(26)アヤミという人

 夕方、アズサとヨウスケが実家に帰宅すると、母が出迎えた。

 

 「おかえり。どうやった?」

 

 アヤミのことを母が聞く。

 

 「うん、元気やったよ。いろいろ話した」

 

 「オレも、仲良うしてもらった」

 

 「よかったね。そんなにええ娘さんなら、ワタシも一度会うてみたいわ」

 

 「お母さんも気に入る思うよ。というか、ノリがお母さんと一緒」

 

 「せや。オレ、スーパーの入り口で大声で名前呼ばれたん、お母さん以来や」

 

 「なんやのそれ? アズサ、アヤミさんにはよろしう伝えとってね」

 

 「わかった。アヤミさん、市内やし、いつでも会えるよ。お母さんのこと話したら、向こうから来るかもしれん。

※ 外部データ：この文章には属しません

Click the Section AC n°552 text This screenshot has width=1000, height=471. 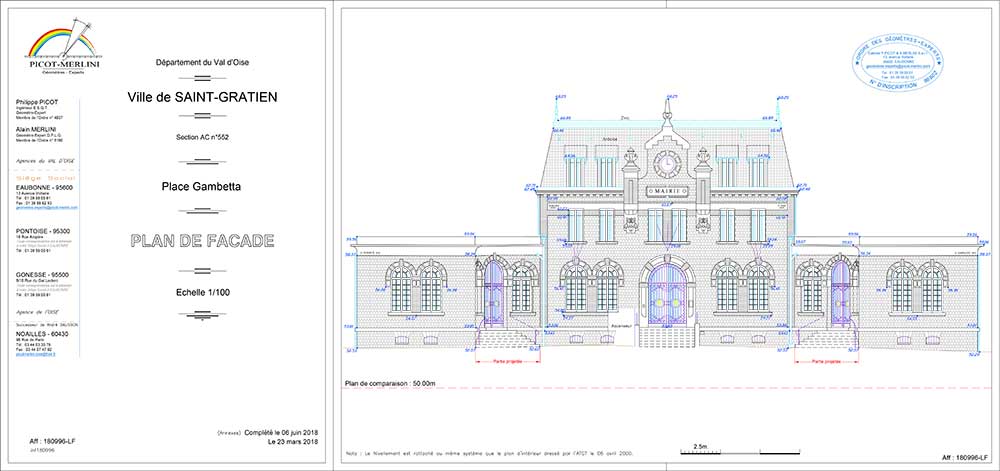click(202, 137)
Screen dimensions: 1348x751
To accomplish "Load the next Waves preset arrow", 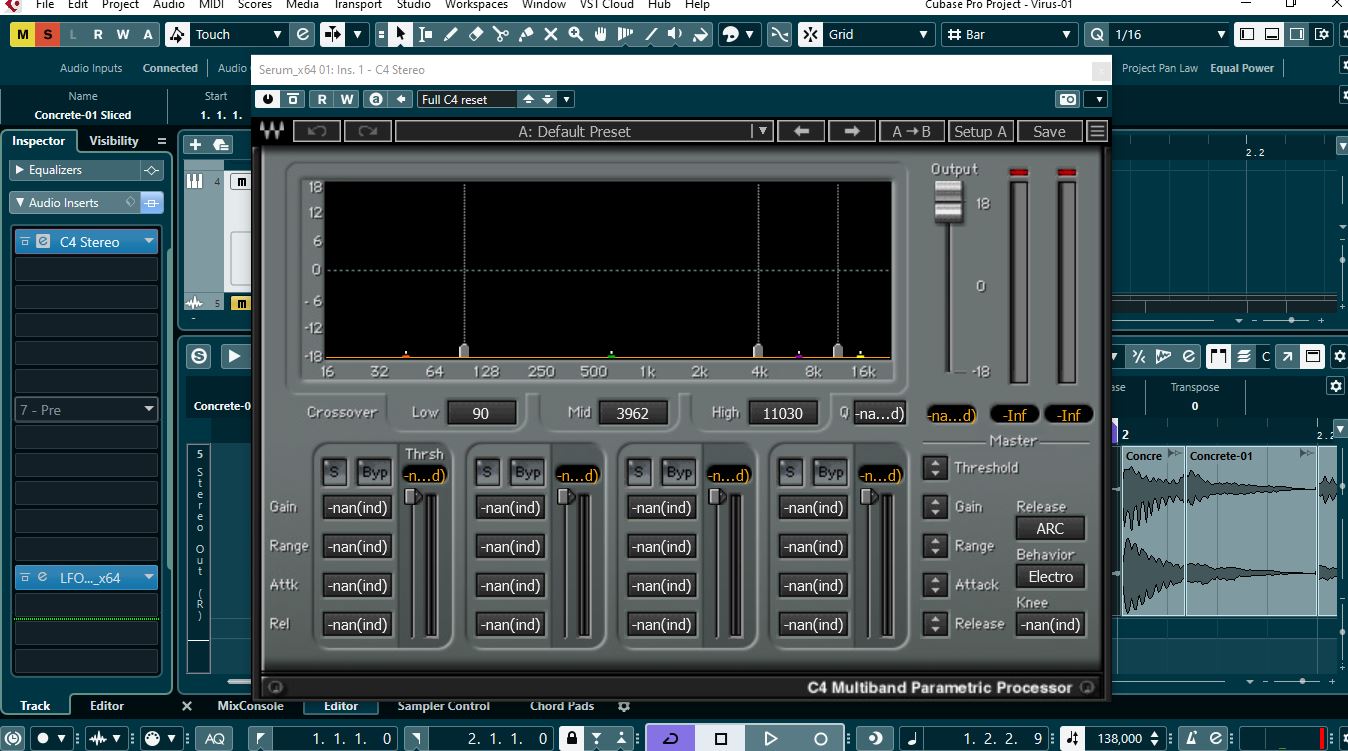I will point(851,131).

ハハハ」

 

 アズサは、アヤミを母にも大いに会わせたい気がしていたが、アヤミに母のことを話せば、本当に一人でこの家に来るかもしれないと考えて、そういう話をするタイミングはちょっとよく考えておこう、と思った。

 

 しばらくすると、近所のゴルフ練習場に行っていた父が戻って来た。アズサとヨウスケを見ると、

 

 「おお、アヤミさん、どやった?」

 

と、母と全く同じことを聞く。アズサもヨウスケも、母に答えたのと全く同じことを答えてみた。

 

 「そうか。もしアヤミさんが良ければ、お父さんお母さん、いつでも待ってますて伝えたらええ」

 

 アズサとヨウスケはアヤミのことを姉のように思い始めていたが、父もなんだか、アヤミを娘のように感じ始めているのかもしれない。いずれにしても、大食い優勝、難関校入学、文学賞受賞、というイメージからは全く離れた、明るい、どこにでもいる、ちょっと寂しがりの二十代の女性、ということが分かっただけでも、アズサはなんとなくほっとするものがあった。

 

 土曜の夜は、また一家四人で夕食を取り、その後はアズサもヨウスケも、久しぶりに実家の自分の部屋で眠った。翌日の日曜日は、ヨウスケは朝食を取った後、午前中に家を出て山梨の自宅に帰って行った。アズサは、午前中はリビングでゆっくりしていたが、午後は実家の自分の部屋で、アヤミとの打ち合わせの整理や、明日の比叡山での取材の準備を行っていた。